Swedish state-run TV won’t air a new documentary about anti-Semitism and jihad in case it offends the ever growing Muslim population in Sweden.
“Watching the Moon at Night” is a new documentary largely funded by Swedish state broadcaster SVT and tries to tackle the looming questions of anti-Semitism among Muslims and its links to terrorism.
Though the television channel has largely funded the creation of the documentary they are now refusing to air it on Swedish television because critics say they fear a potential backlash from Muslims and the politically correct establishment, reports Danish national paper Berlingske.

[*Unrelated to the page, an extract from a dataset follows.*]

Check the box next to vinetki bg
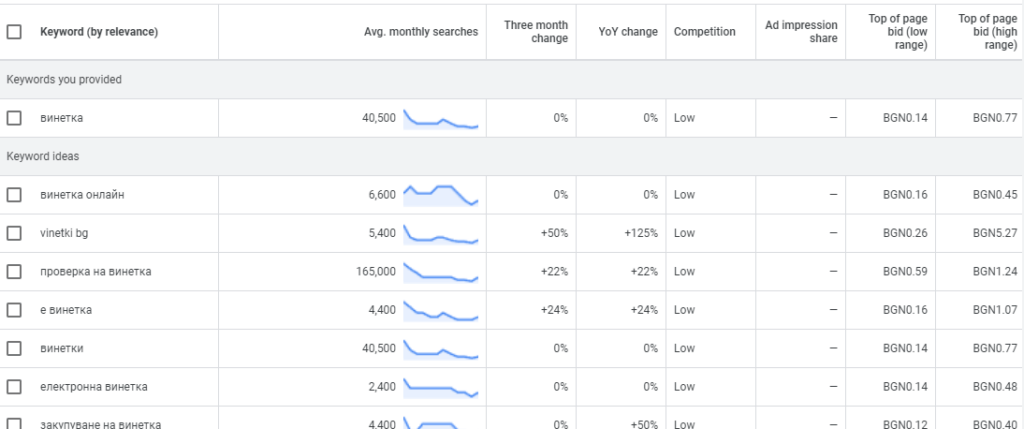Image resolution: width=1024 pixels, height=429 pixels. click(x=14, y=233)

Created by acclaimed Swedish film makers Joanna Helander and Bo Persson, “Watching the Moon at Night” has so far seen limited theatrical release in six countries, including numerous film festivals.
It has been described as a film that takes a long, hard and serious look at the methodology and origins of anti-Semitism and terrorism. The documentary proves that there is a link between terrorism and anti-Semitism and that Jews have often found themselves at the mercy of Islamic terrorists as was the case in Paris and Copenhagen.

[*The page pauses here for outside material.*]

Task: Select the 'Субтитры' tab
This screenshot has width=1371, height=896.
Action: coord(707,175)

The move to not show the film is usual for SVT, who almost always broadcast projects that they have financed. SVT declined to purchase the rights to show the film in Sweden, followed by two Swedish film festivals who also opted to drop the production.
Marianne Ahrne, former film consultant at the Swedish Film Institute who initially green-lit public funding for the documentary, stated that the production met with trouble from the very start. She claims that the funding was approved and then made subject to conditions saying that SVT put in “one formal obstacle after another”.

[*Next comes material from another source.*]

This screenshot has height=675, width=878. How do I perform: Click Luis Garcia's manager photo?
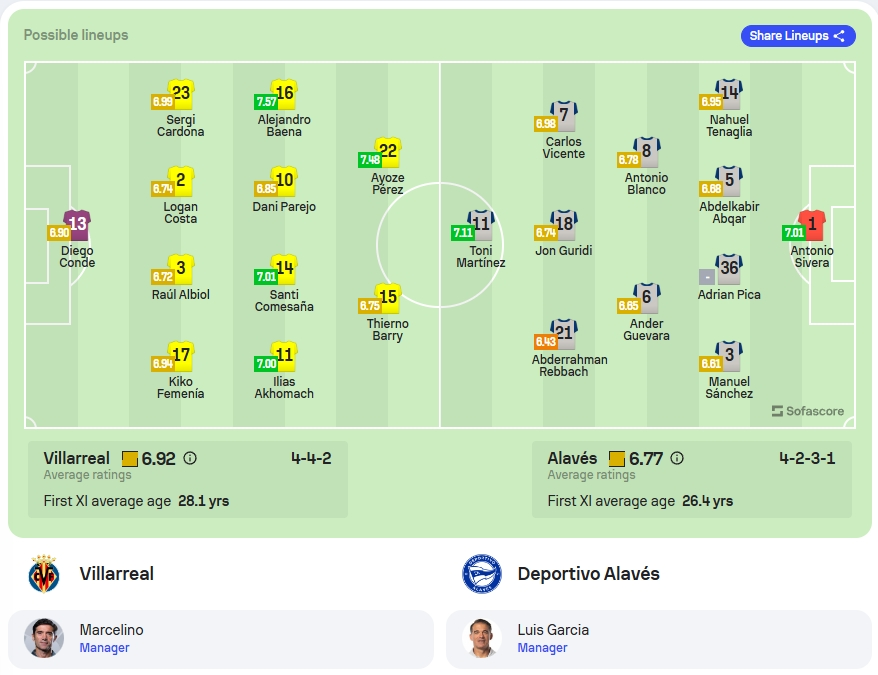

Director Bo Persson confirmed the claims of Ms. Ahrne, stating that it was the SVT project manager Lars Säfström in particular who was making obscure demands in order to secure the funding.
Mr. Persson said that Mr. Säfström wanted the documentary to be more anti-American and anti-Israeli saying: “He tried to influence the film’s content,” and that “for us it was totally unacceptable that he should interfere in the content”.
Axel Arnö, head of SVT’s documentary department, fired back at accusations made by the pair claiming that the documentary was dropped because it didn’t fit in with their standards saying that the production was more of an essay than a piece of serious journalism meaning it was attempting to prove a point rather than document reality.
Several critics in the Swedish media blasted the comments from Ms. Arnö and SVT accusing them of bowing to political correctness. Erik Helmerson from the newspaper Dagens Nyheter wrote:
“Islamophobia is feared more than showing that terrorism is committed in the name of Islam. Therefore, I think that a film like ‘Watching the Moon at Night’ creates nervousness and unrest.”
SVT has been the subject of accusations of progressive left wing bias before after a handbook was leaked showing how journalists in the company are supposed to act to fit a progressive narrative.
The handbook encourages journalists to avoid words like “immigrants” and call migrants “people on the run”. One SVT journalist took the narrative so far that he was arrested for smuggling a migrant into Sweden earlier this year.